- [What you will do]
Rewrite the entries below as a numbered list, leaving out the blank lines.

- [Available records]
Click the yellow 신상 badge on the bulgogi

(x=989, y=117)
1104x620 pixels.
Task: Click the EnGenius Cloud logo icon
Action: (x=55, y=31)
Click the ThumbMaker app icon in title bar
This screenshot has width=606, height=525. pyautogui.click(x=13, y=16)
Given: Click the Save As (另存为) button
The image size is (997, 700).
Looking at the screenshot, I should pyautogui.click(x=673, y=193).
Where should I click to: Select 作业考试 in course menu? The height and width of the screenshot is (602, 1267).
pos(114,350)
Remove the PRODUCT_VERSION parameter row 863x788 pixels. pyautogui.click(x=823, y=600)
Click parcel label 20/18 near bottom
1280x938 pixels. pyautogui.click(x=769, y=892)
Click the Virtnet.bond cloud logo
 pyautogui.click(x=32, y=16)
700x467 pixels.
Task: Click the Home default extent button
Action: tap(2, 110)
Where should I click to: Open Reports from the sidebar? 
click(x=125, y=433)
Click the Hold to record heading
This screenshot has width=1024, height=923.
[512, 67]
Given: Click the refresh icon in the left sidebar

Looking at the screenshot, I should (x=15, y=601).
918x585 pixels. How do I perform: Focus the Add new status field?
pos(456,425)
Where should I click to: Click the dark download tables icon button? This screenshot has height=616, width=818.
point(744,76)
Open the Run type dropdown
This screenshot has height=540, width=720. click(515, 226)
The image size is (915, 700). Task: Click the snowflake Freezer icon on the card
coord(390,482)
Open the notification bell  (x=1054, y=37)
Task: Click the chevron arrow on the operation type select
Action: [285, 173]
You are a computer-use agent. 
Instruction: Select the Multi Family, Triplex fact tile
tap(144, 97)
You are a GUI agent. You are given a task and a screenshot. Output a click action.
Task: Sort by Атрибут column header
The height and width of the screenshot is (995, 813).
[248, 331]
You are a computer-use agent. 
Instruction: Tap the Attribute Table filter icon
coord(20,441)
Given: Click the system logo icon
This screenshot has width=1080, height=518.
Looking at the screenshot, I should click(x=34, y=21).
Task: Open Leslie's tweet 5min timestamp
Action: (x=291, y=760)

- [Correct output]
1. Click the yellow 신상 badge on the bulgogi
2. (x=989, y=117)
3. 1104x620 pixels.
4. Task: Click the EnGenius Cloud logo icon
5. Action: (x=55, y=31)
6. Click the ThumbMaker app icon in title bar
7. This screenshot has width=606, height=525. pyautogui.click(x=13, y=16)
8. Given: Click the Save As (另存为) button
9. The image size is (997, 700).
10. Looking at the screenshot, I should pyautogui.click(x=673, y=193).
11. Where should I click to: Select 作业考试 in course menu? The height and width of the screenshot is (602, 1267).
12. pos(114,350)
13. Remove the PRODUCT_VERSION parameter row 863x788 pixels. pyautogui.click(x=823, y=600)
14. Click parcel label 20/18 near bottom
15. 1280x938 pixels. pyautogui.click(x=769, y=892)
16. Click the Virtnet.bond cloud logo
17.  pyautogui.click(x=32, y=16)
18. 700x467 pixels.
19. Task: Click the Home default extent button
20. Action: tap(2, 110)
21. Where should I click to: Open Reports from the sidebar? 
22. click(x=125, y=433)
23. Click the Hold to record heading
24. This screenshot has width=1024, height=923.
25. [512, 67]
26. Given: Click the refresh icon in the left sidebar
27. Looking at the screenshot, I should (x=15, y=601).
28. 918x585 pixels. How do I perform: Focus the Add new status field?
29. pos(456,425)
30. Where should I click to: Click the dark download tables icon button? This screenshot has height=616, width=818.
31. point(744,76)
32. Open the Run type dropdown
33. This screenshot has height=540, width=720. click(515, 226)
34. The image size is (915, 700). Task: Click the snowflake Freezer icon on the card
35. coord(390,482)
36. Open the notification bell  (x=1054, y=37)
37. Task: Click the chevron arrow on the operation type select
38. Action: [285, 173]
39. You are a computer-use agent. 
40. Instruction: Select the Multi Family, Triplex fact tile
41. tap(144, 97)
42. You are a GUI agent. You are given a task and a screenshot. Output a click action.
43. Task: Sort by Атрибут column header
44. The height and width of the screenshot is (995, 813).
45. [248, 331]
46. You are a computer-use agent. 
47. Instruction: Tap the Attribute Table filter icon
48. coord(20,441)
49. Given: Click the system logo icon
50. This screenshot has width=1080, height=518.
51. Looking at the screenshot, I should click(x=34, y=21).
52. Task: Open Leslie's tweet 5min timestamp
53. Action: (x=291, y=760)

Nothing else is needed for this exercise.